Shed Skin 0.7, Type Inference Scalability

I have just released version 0.7 of Shed Skin, a (restricted) Python-to-C++ compiler. The new version comes with lots of minor fixes and some optimizations, as well as a new Windows package. The Windows package was upgraded to a recent version of MinGW, which means it now includes GCC 4.5. I hope to package each new release for Windows again from now on.

There are also two nice new examples, one of which is over 1,000 lines (sloccount), for a total of 52 examples. Both are ray tracers, and it's always nice to look at the output of ray tracers. The larger one has a GUI and uses the multiprocessing module in combination with a Shed Skin generated extension module to do its heavy lifting. The other one uses a very slow but more realistic ray tracing technique, for a very nice result. Thanks to Eric Uhrhane and Jonas Wagner for sharing their programs!

I'd like to take the opportunity to talk a bit about type inference scalability. This graph shows the time Shed Skin needs for each of the current examples (seconds versus sloccount; the point on the right is the C64 emulator). I have to mention that two examples are left out here, because of a non-termination issue - that is, Shed Skin aborts after a certain amount of iterations. The reason I haven't looked into fixing this issue yet is that they do compile and run fine after Shed Skin aborts, because the type analysis is already precise enough at this point (though it takes some time). Precisely because of that, I don't think this issue would be hard to fix.

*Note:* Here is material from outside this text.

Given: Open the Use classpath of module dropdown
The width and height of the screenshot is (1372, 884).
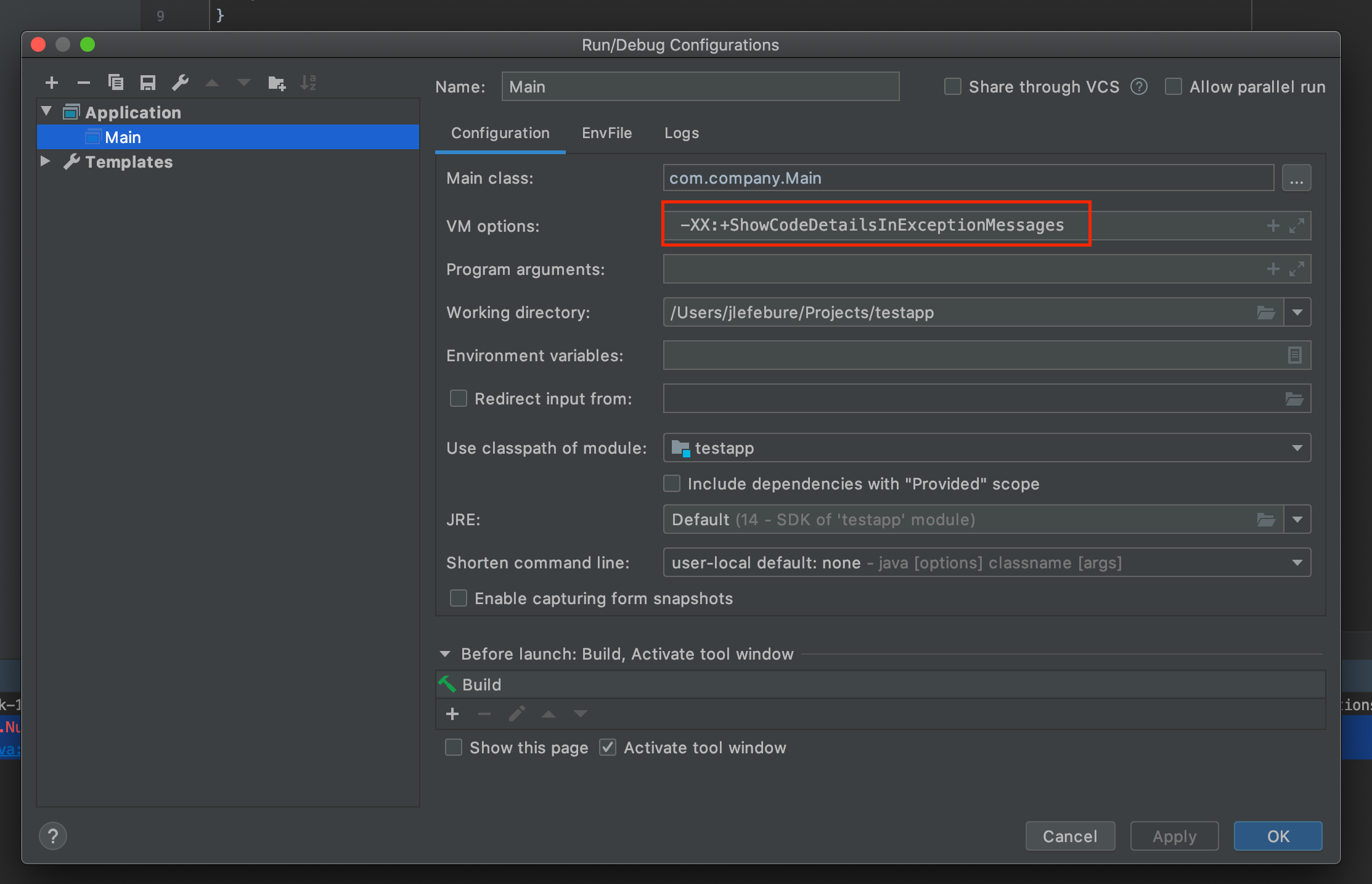Looking at the screenshot, I should click(x=1297, y=448).
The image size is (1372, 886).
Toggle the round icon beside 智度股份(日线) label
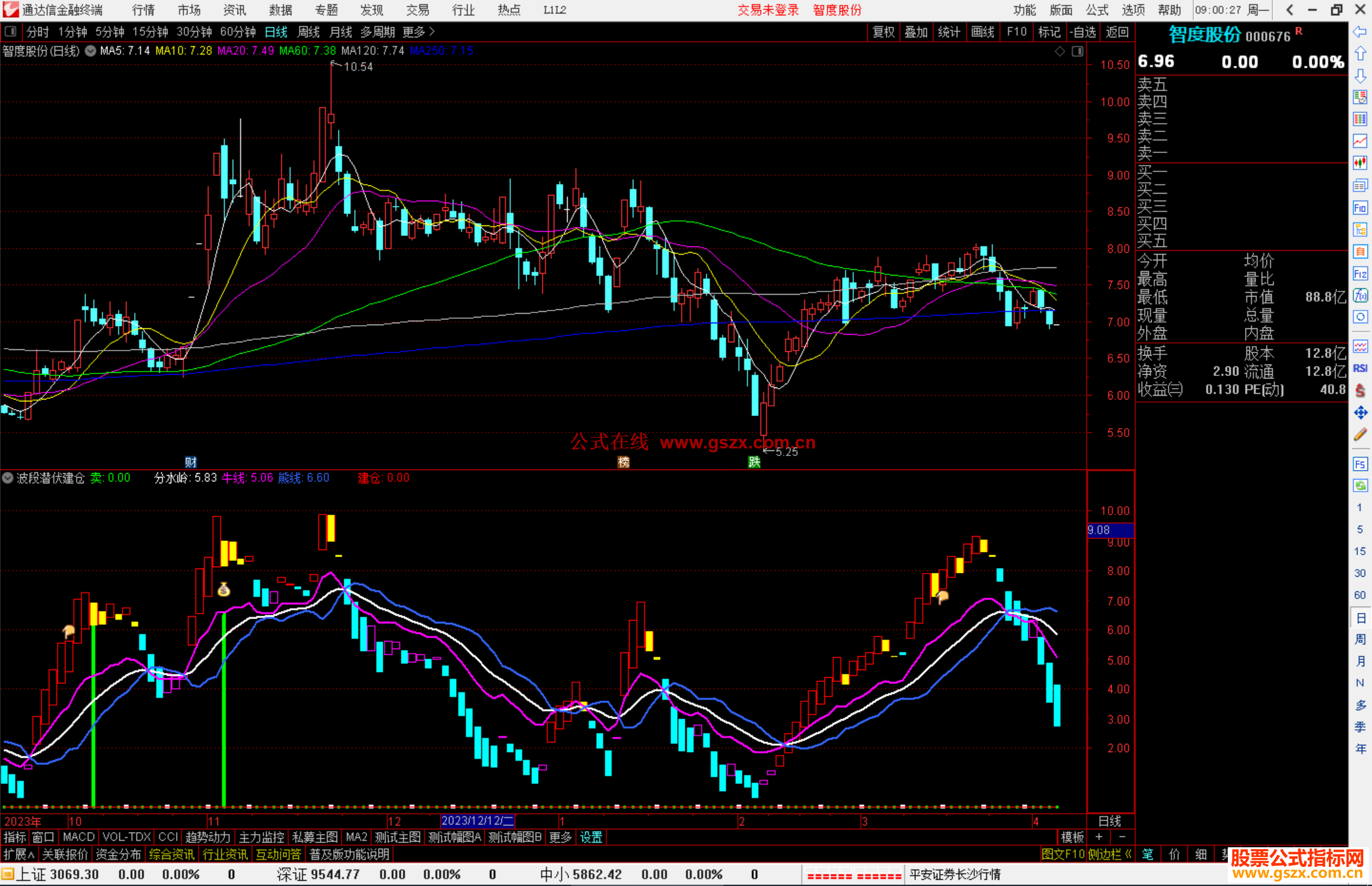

So while the current type analysis is obviously not perfect, I think this graph shows that type inference may not be all that hard as some people would have thought, at least for statically restricted code (the restriction does make it easier!). And I'm sure a team of programmers or someone smarter than me could do a much better job.

For those with some knowledge of the type inference literature, I'd like to explain at this point how Shed Skin achieves this scalability. Who knows this might be useful to people starting out in this area. It is actually quite simple conceptually (but don't think you can implement this correctly in a few weeks or even months for a large language such as Python!).

Shed Skin combines Ole Agesen's Cartesian Product Algorithm (CPA) with the data-polymorphic part of John Plevyak's Iterative Flow Analysis (IFA), both published in 1996 if I'm correct, and as suggested by Agesen. Because the CPA algorithm has a the tendency to explode for larger programs (usually in combination with the first, very imprecise iteration of IFA), Shed Skin 0.6 adds an incremental approach to the mix. It simply repeats its analysis for increasingly larger versions of a program, starting at nothing, essentially, and slowly adding to the callgraph until the whole program is analyzed. This seems to greatly avoid the CPA from exploding.